Pixel coordinate grounding data
= Beginning of Section =
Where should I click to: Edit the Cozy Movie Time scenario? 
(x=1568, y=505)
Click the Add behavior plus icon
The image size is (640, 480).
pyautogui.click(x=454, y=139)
= End of Section =
Instructions for the task: Your answer should consist of every record, printed exactly as given.

Exercise response:
Where should I click to: Edit the Cozy Movie Time scenario? 
(x=1568, y=505)
Click the Add behavior plus icon
The image size is (640, 480).
pyautogui.click(x=454, y=139)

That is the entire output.